Da Ecoappunti, - 10 luglio 2007
Oppure qualcosa di più importante. Un anno fa, e seppure con una maggioranza ristrettissima, i cittadini italiani ci hanno affidato il compito di governare. E governare vuol dire risolvere i problemi del paese, a partire dalla sua parte più debole e cioè i poveri, gli anziani, i pensionati. Indipendentemente dal colore della loro pelle.
La prima cosa fatta dal governo è stata la peggiore: l'istituzione di un numero eccessivo di ministeri e di uno spropositato di sottosegretari tale da fare impallidire anche i momenti più sgradevoli della prima repubblica.

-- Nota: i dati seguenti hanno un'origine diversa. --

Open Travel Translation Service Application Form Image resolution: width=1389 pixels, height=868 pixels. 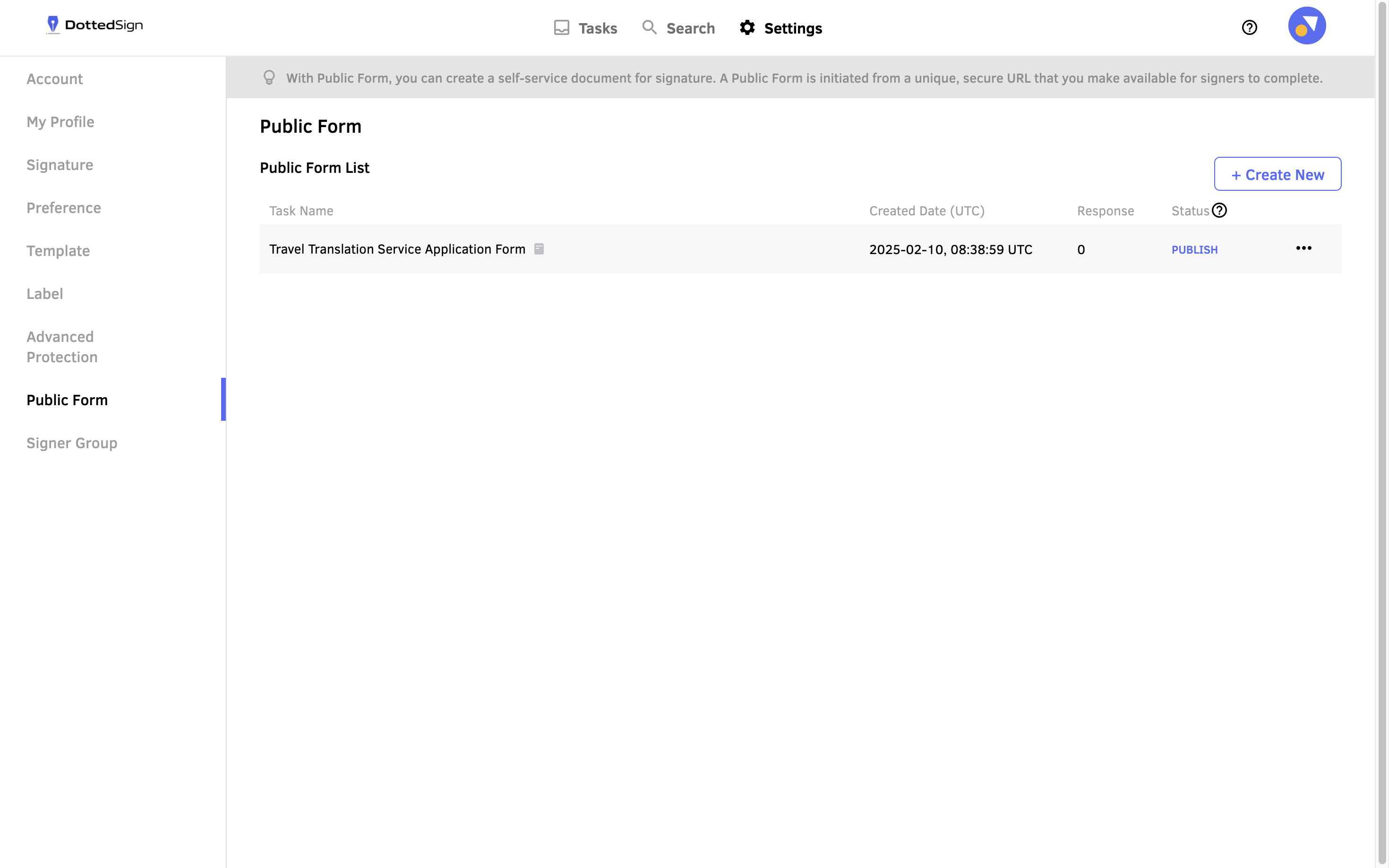click(x=397, y=249)
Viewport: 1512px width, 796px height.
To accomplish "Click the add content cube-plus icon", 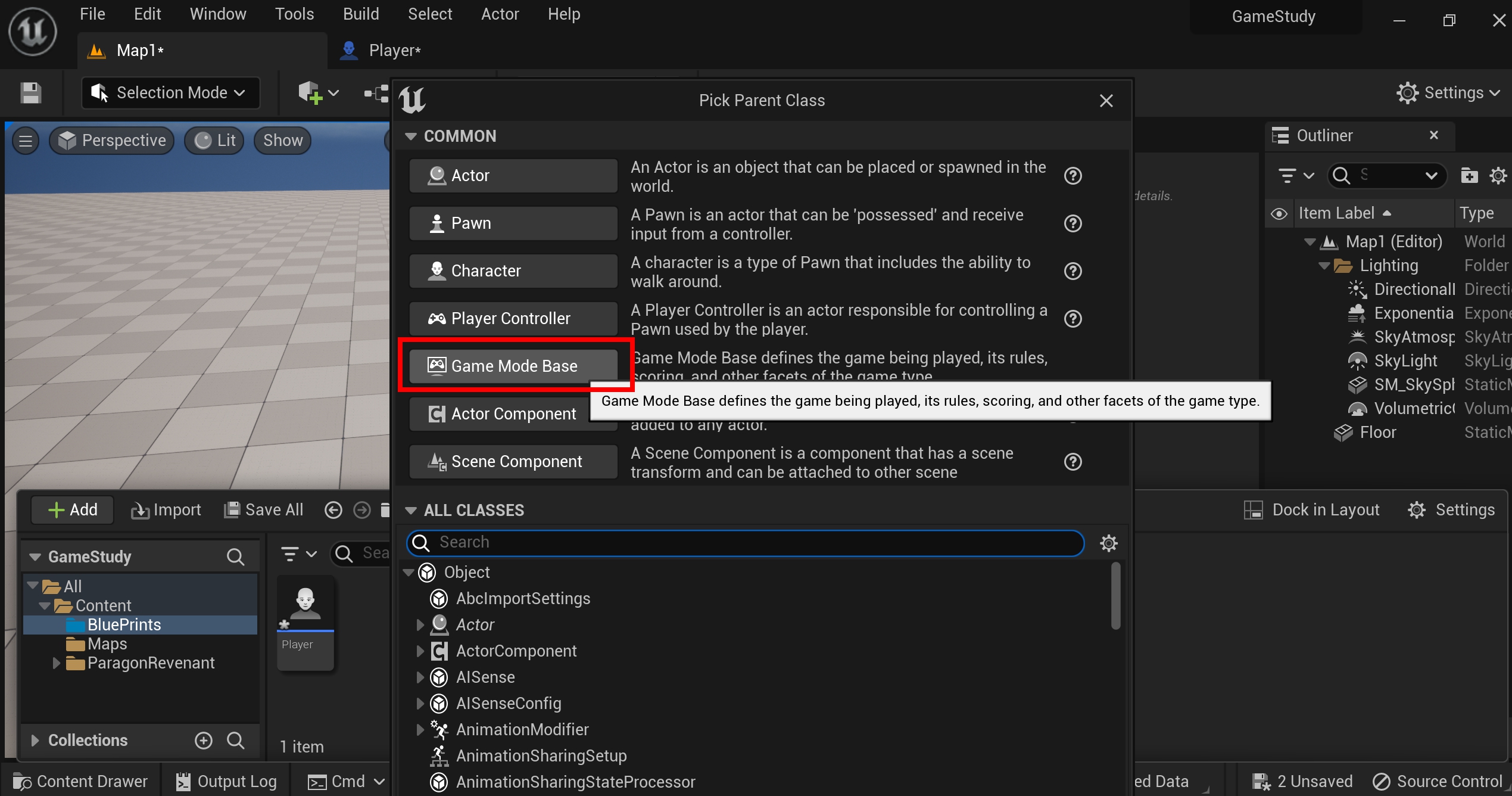I will (x=310, y=93).
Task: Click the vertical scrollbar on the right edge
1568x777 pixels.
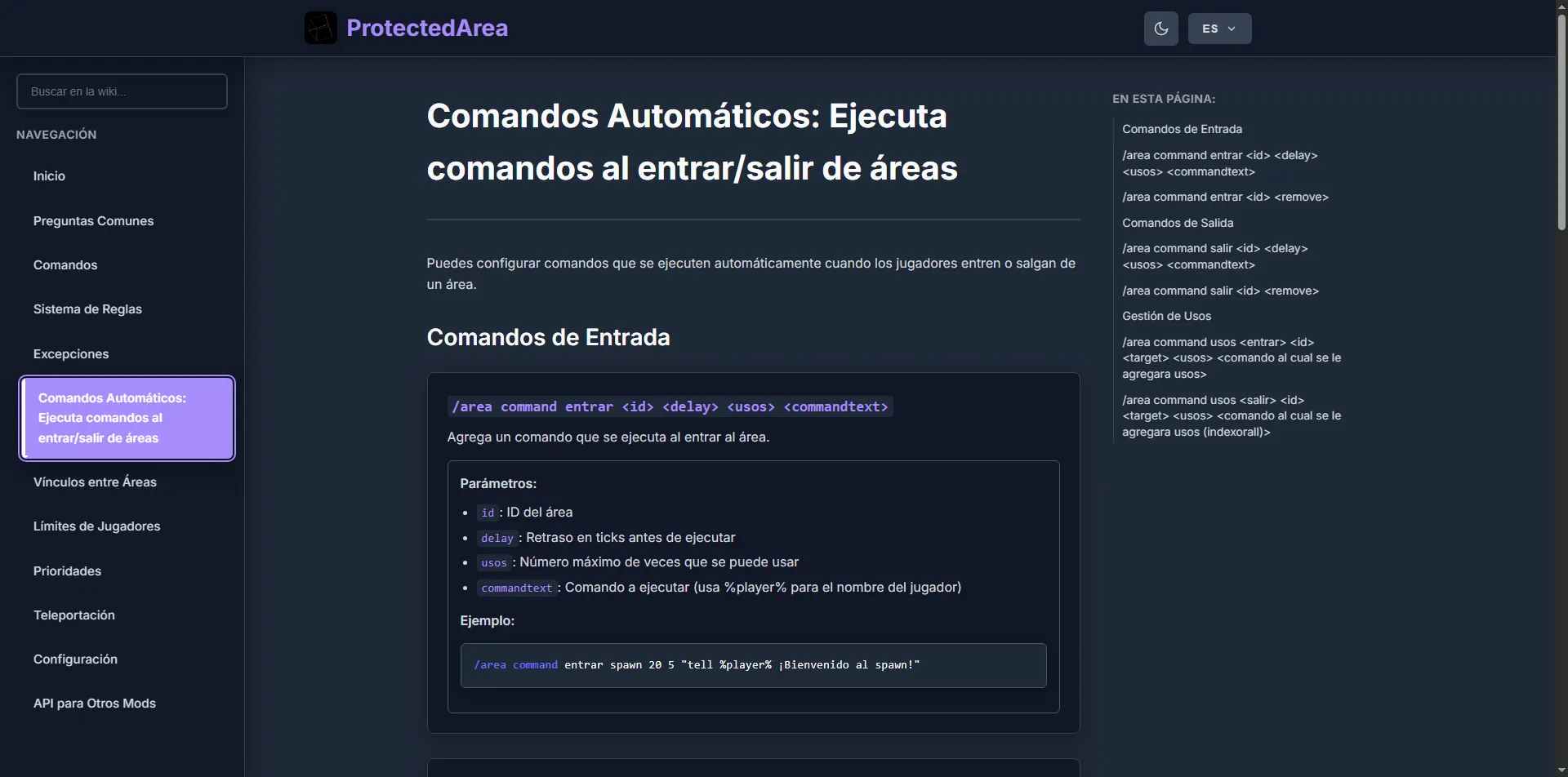Action: coord(1561,122)
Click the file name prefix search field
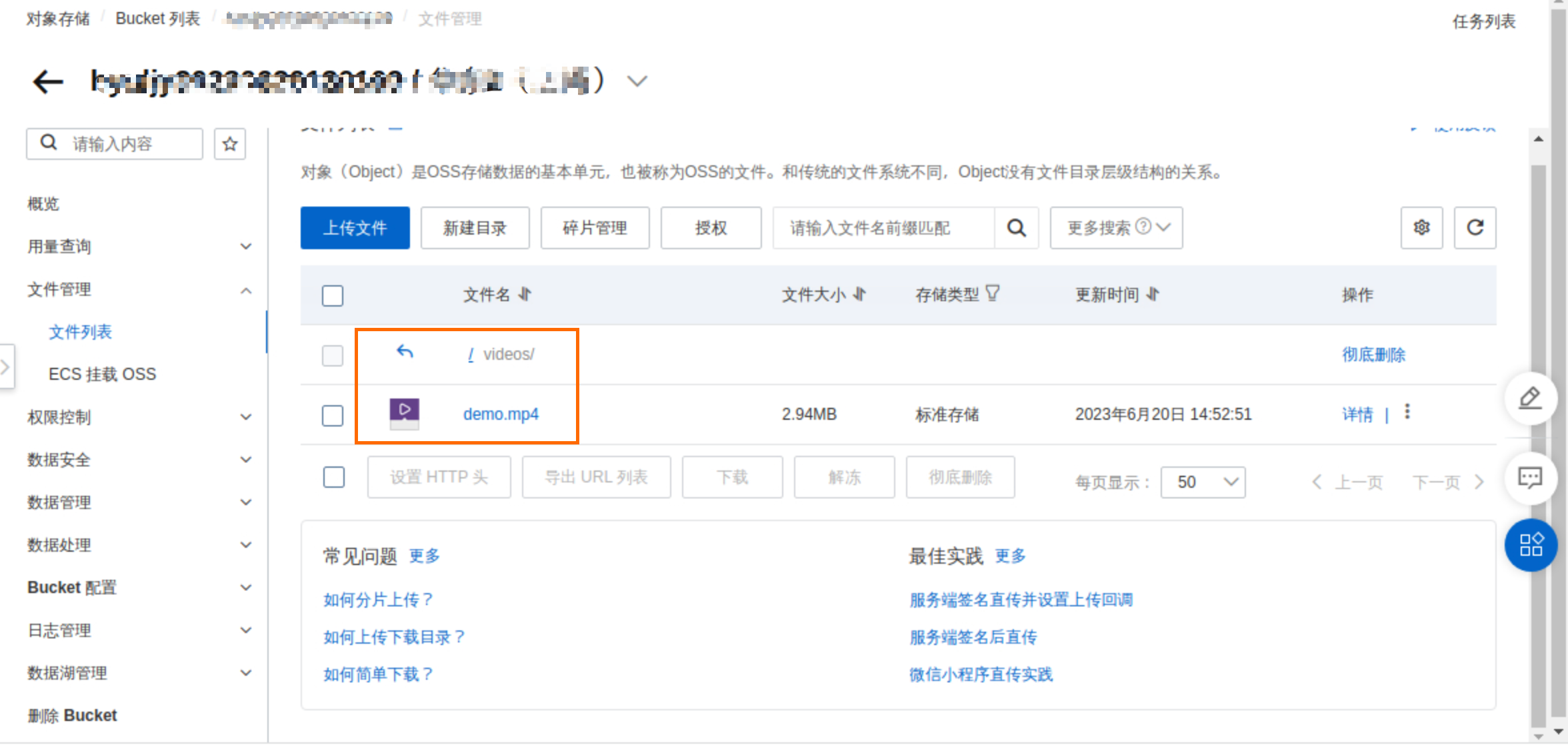The image size is (1568, 745). click(883, 228)
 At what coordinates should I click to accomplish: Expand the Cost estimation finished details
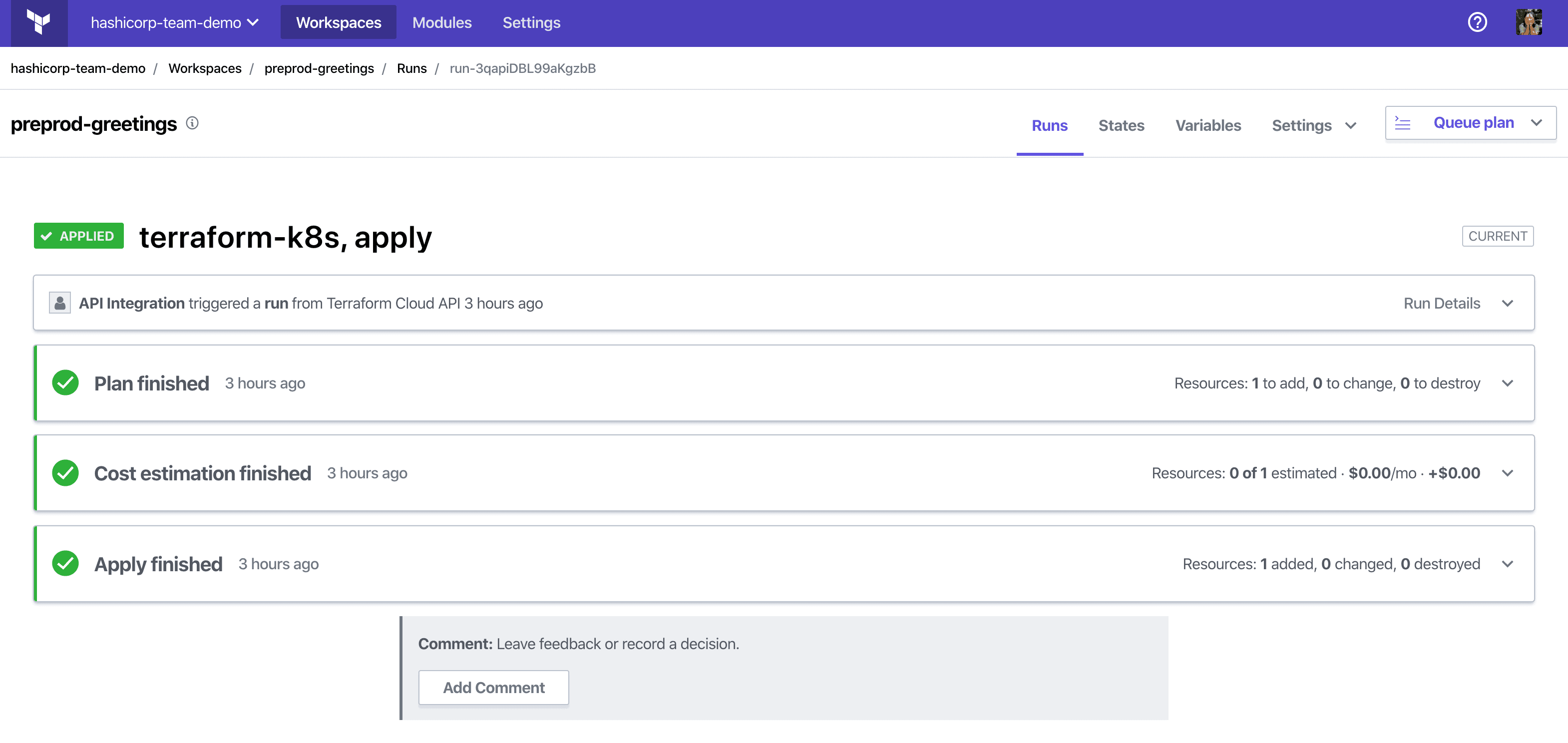click(1508, 473)
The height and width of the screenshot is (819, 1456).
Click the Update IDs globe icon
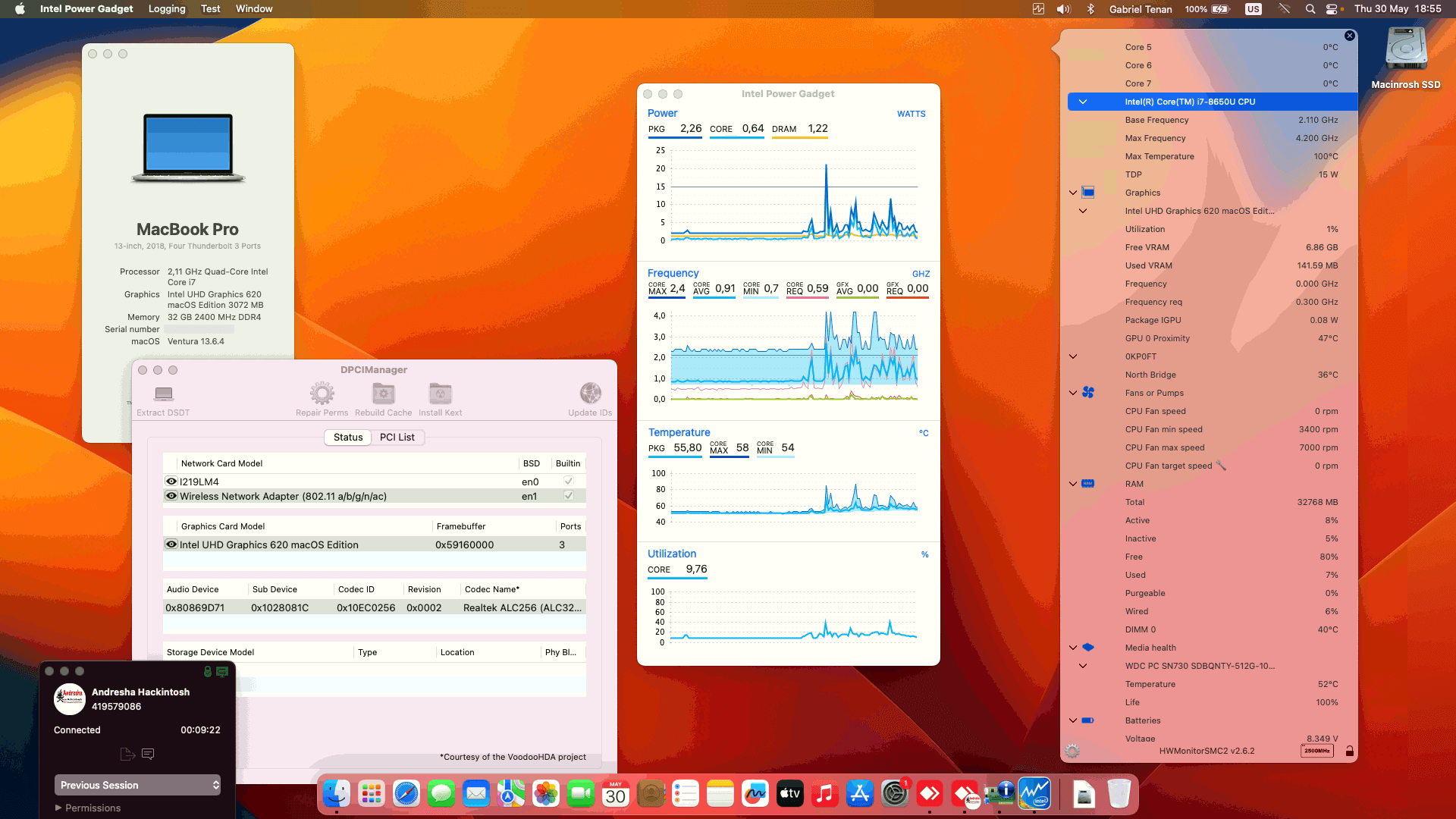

Poi qualche piccola liberalizzazione subito rimangiata per le proteste delle varie corporazioni; una gestione irresponsabile dell'indulto (un ladro che esce dal carcere se non ha una casa, un lavoro e un'assistenza adeguata è assai probabile che per campare torni a rubare), una riforma fiscale troppo timida, e come unica cosa veramente positiva l'intervento sui conti dello Stato.
Per il resto promesse poi smentite, e di fatto solo interminabili discussioni e prese di posizione pubbliche che hanno completamente disorientato l'opinione pubblica e il nostro elettorato che infatti ci sta massicciamente e inesorabilmente voltando le spalle. Ora due sono le vie: o prendere atto del fallimento, gettare la spugna e tornare a votare riconsegnando il paese a Berlusconi con l'ammissione esplicita che la sinistra non è in grado di governare, oppure concentrare tutti gli sforzi e le risorse per far funzionare il Governo e risolvere i problemi del paese.
Vedo invece che la maggior parte del tempo e delle energie viene impiegato nel discutere e costruire il Partito Democratico e nel discutere e costruire la Sinistra alternativa.
Tutti e due degnissimi obiettivi ma, secondo me, in questo momento assolutamente secondari rispetto al governo del paese.
Un fortissimo partito democratico e una splendida sinistra alternativa con Berlusconi al Governo per altri 20 anni mi sembrerebbero una magrissima consolazione.
Per queste ragioni, e non solo per questioni di contenuto e di strategia di cui abbiamo già molto scritto e parlato, e utile che noi si continui a “fare i Verdi”.
Ambiente, diritti e solidarietà sono i contributi concreti che noi dobbiamo portare al cambiamento del paese, anche col nostro debole 2%, ma questo è il momento dell'assunzione di responsabilità.
Il resto rischia di apparire come alchimie, tattiche, posizionamenti e riposizionamenti, magari cose rispettabili ma che in questo momento non mi sembrano né utili né particolarmente interessanti.